● Estratto del documento
====================

In ben due occasioni ci siamo imbattuti in articoli pubblicati su Telegraph, che non è certamente la testata autorevole britannica che possiamo consultare a questo indirizzo. Stiamo parlando di Telegra.ph (occhio all’indirizzo), una piattaforma di webriting creata dagli sviluppatori di Telegram, il servizio di messaggistica istantanea concorrente del più usato WhatsApp. Si tratta, per farla più breve e più masticabile, di un blog dall’interfaccia altamente intuitiva.
Al suo interno troviamo tre semplici campi da compilare: titolo, autore e testo. Per i più smanettoni sono presenti anche funzioni di formattazione, la possibilità di inserire link, immagini e di fare l’embed di contenuti multimediali. In questo modo gli articoli pubblicati (semplicemente cliccando su “publish”) diventano contenuti condivisibili sui social con tanto di titolo e immagine di copertina con l’effetto collaterale di rendersi appetibili per un certo tipo di utenza particolarmente avvezza alla condivisione compulsiva. Perché diciamo questo? Telegra.ph è un ottimo servizio per chiunque voglia creare articoli senza particolari doti informatiche, ma è anche uno strumento che può usare chiunque, e chiunque può scrivere qualsiasi cosa e pubblicarla senza passare per una revisione.
La redazione di Wired in questo articolo del 2016 sottolineava che chi pubblica su Telegraph resterà per sempre anonimo. Il campo “autore”, infatti, può essere riempito con qualunque nome. Informazioni sufficienti, queste, per farci capire quanto sia facile servirsi di questa piattaforma per pubblicare qualcosa.

====================

● Esplora il materiale
- A) Quali sono i tre campi da compilare che, secondo il testo su Telegra.ph, si trovano sulla piattaforma?
- B) Scrivi il seguito del testo su Telegra.ph, riprendendo subito dopo la sua ultima frase.

====================

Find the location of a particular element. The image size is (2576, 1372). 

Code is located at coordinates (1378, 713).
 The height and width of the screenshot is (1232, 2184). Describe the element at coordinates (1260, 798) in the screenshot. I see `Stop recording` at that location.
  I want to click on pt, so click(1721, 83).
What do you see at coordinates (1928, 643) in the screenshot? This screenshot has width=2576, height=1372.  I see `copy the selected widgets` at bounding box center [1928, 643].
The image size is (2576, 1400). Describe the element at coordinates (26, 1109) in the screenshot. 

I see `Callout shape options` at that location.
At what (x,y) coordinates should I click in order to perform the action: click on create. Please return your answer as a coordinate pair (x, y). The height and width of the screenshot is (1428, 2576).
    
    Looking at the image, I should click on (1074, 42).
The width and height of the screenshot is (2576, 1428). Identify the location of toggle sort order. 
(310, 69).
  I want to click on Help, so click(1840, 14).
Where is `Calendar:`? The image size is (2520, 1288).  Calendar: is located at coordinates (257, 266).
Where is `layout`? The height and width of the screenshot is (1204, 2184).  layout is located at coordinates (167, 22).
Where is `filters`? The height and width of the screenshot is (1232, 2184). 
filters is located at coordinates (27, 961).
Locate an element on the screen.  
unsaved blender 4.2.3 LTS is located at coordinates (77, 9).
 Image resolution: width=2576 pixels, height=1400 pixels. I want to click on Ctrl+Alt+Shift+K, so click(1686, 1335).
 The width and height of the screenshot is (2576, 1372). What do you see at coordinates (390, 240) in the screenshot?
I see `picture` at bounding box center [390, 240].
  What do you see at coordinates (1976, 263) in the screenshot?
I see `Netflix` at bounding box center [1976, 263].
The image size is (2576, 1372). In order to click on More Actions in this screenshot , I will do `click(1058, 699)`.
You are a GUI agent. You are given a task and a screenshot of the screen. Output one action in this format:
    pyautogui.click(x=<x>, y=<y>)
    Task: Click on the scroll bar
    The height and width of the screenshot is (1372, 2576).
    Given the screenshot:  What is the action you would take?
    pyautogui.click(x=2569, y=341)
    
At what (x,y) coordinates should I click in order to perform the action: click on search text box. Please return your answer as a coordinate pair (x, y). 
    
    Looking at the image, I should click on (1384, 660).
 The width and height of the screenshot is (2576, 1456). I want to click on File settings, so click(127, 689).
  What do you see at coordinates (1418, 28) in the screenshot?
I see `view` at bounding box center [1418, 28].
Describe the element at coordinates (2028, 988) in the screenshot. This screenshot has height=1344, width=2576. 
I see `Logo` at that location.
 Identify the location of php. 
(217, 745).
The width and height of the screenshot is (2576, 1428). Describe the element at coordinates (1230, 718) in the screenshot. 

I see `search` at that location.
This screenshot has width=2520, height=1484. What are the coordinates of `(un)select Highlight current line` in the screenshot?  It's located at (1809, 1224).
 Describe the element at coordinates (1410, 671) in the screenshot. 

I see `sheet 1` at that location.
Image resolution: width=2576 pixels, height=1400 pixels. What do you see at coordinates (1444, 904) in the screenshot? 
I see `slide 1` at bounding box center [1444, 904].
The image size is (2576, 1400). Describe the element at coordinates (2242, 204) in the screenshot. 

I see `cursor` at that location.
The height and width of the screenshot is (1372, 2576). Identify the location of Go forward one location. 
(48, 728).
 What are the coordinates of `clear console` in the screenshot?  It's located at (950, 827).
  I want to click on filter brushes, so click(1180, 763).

====================

● Risultati in ordine
- A) Titolo, autore e testo.

- B)
Ci siamo imbattuti in contenuti scritti su Telegraph in ben due occasioni. La prima (qui) ci parlava di Brandy Vaughan, attivista no vax morta il 7 dicembre che secondo i complottisti sarebbe stata uccisa da quelli di Big Pharma. La seconda (qui) ci parlava di una improbabile fuga di notizie dalla Francia, quella con un piano dell’Alto Commissariato per tenere il Paese sotto dittatura per tutto il 2021, con il pretesto della pandemia.
Per meglio intenderci abbiamo fatto un tentativo anche noi, ed ecco il risultato (a questo link):
No, con questo editoriale non vogliamo incentivare la pubblicazione delle bufale. Vogliamo offrirvi un approfondimento sulle fonti usate dai condivisori compulsivi per diffondere bufale in rete. Ancora, no, non sosteniamo che Telegraph sia una fonte bufalara: Telegraph è uno dei mezzi usati dai bufalari, che è diverso. Il suo utilizzo è intuitivo grazie all’interfaccia facilissima da compilare. Può disporne chiunque, proprio come i social.
Quando trovate un articolo pubblicato su Telegraph, dunque, sappiate che non state consultando una fonte certificata e vi consigliamo di verificare altrove le informazioni che leggerete.